Second question: Loading the TIF file up in Apple Preview, it looks
jagged for a moment, until it anti-aliases the file. Once anti-aliased,
the legibility improves noticeably. I take it mapserver cannot perform
any anti-aliasing when scaling rasters. I suspect even nearest neighbour
would be a great improvement. Any plans for this? I guess it would
require JPEG or PNG24 to provide enough colours. Is it possible for a
browser or client app to do this work? 

regards, 

Nick 


On 25/04/2005, at 7:45 AM, Nick Dabner wrote: 


        Thanks Bart, 

        So I take it that scale and mapxy are mutually exclusive with
mapext? Removing mapext always results in the error: 

        msDrawMap(): Image handling error. Unable to initialize image. 
        msCalculateScale(): General error message. Invalid image extent,
minx=-1.000000, miny=-1.000000, maxx=-1.000000, maxy=-1.000000 
        Any idea what I am doing wrong? Also I found out my scale is
current 3.15 on the output map and needs to be 2.59, hence the poor
output. Would a resolution tag in the mapfile help? 

        ND 

        On 24/04/2005, at 10:45 PM, Bart van den Eijnden wrote: 


                Hi Nick, 

                you can probably use a combination of mapxy and scale. 

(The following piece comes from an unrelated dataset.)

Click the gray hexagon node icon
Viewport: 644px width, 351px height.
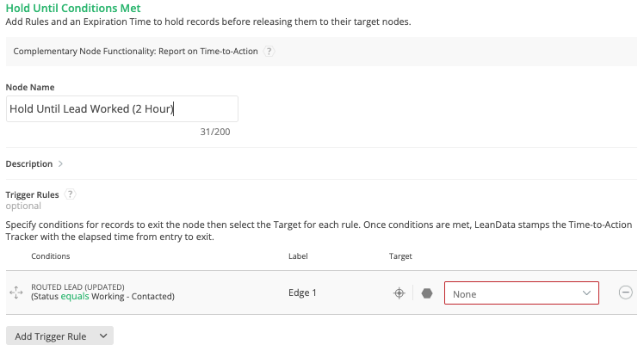[427, 293]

                See Mapserver CGI reference: 
                http://mapserver.gis.umn.edu/doc44/cgi-reference.html 

                Best regards, 
                Bart 

                On Sun, 24 Apr 2005 22:38:34 +1000, Nick Dabner
<dabner at OPTUSNET.COM.AU> 
                wrote: 


                        Hello list, 

                        I have a set of raster geotiffs tiled and
working on mapserver 4.2 on 
                        osx (thanks to william k). 

                        When viewing the rasters in mapserver, I find
they suffer from some 
                        slight scaling and never look anywhere near as
good as the original 
                        files. I have given dithering and PNG24 a go,
but see that I probably 
                        need to match my mapserver session's scale as
close as possible to the 
                        source data scale. Does this sound right? 

                        Using CGI mapserver, how can I specify an exact
viewing area (to match 
                        my calculations)? What argument would I choose. 

                        Attemping to pass IMGEXT=2482199.076569
4407814.492404 2484230.3854232 
                        4406291.0107634 just returns an extent error.
Oh, I am in Melb Aust, so 
                        these are real coords. 

                        Any other ideas? The next step would probably be
fixed zoom levels for 
                        street, area, suburb, municipality and city or
similar, with 
                        preprocessed rasters for each level.